General pickled food is to put salt to play the role of antiseptic, and then the general preserved garlic in the winter production, pickling time is shorter, do not have to worry about the problem of rotting, and put salt affects the taste, so the general pickling is not to put salt.
Lapacho garlic pickling method
To soak a delicious Lapacho garlic, the key is to pick a good garlic and vinegar. First, it is best to use purple garlic. Purple garlic cloves small bubble through, garlic cloves porcelain, bubble out of the crisp. The second is to use rice vinegar. Rice vinegar color light, soaked garlic color as in the beginning, taste moderately hot and sour, aroma and slightly sweet. Third, to be placed in a low-temperature place.
The first step: prepare the raw materials. Recommended selection of this year's new garlic 3.5 kilograms, peeled about six pounds, salt 375 grams, 375 grams of sugar, vinegar 1600ML (specific can be based on the container, but must diffuse through the garlic), sorghum wine a little. The selection of garlic to pick a large particle full, no knocking is better, with the pour will be the roots of garlic peeled off, will be too long part of the removal, washed and dried.

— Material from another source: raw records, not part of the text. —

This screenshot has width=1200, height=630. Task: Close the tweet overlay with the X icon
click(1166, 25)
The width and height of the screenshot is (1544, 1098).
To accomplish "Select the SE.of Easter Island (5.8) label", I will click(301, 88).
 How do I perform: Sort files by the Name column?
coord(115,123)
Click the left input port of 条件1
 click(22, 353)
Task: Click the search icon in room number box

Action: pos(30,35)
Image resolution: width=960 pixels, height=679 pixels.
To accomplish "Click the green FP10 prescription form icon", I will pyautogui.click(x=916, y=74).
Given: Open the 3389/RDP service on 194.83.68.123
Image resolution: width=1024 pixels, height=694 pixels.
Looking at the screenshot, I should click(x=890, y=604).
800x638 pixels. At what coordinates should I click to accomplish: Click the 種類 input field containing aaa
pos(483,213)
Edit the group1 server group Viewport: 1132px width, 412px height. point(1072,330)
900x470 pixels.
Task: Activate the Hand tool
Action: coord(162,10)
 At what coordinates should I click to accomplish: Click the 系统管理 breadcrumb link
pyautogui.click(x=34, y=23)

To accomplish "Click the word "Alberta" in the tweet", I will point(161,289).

Step 2: Find a clean container for the dried garlic (neat and orderly) and fill it, sprinkle a layer of salt on the garlic, sprinkle a layer of garlic, continue to put salt, and so on, until all the garlic can be put in.
Step 3: To grasp the time, not to miss the best period, garlic pickling 5-7 days, you need to turn 2 times a day, once in the morning and once in the evening, will soak the garlic containers ready, drain the water, the pickled garlic layer by layer yard, sprinkle a layer of sugar.
Step 4: Pour the vinegar, be sure to diffuse over the garlic, note that the vinegar can not be poured into too much, need to have a certain distance from the mouth of the bottle to prevent overflow. Then put the appropriate amount of sorghum wine in the altar, to play the role of sterilization, seal the bottle cap, placed in a cool ventilated place for 2 months can be.
Lapacho production reminder: in the soy sauce, vinegar, put in the chopped garlic, can help prevent soy sauce and vinegar to avoid growing mold? Yes. Since allicin is the only thing that has a sterilizing effect, it must be chopped or tapped to allow allicin to be fully generated before it can be used. Whole garlic contains only the precursors of allicin, so it is not as effective as an antibacterial agent.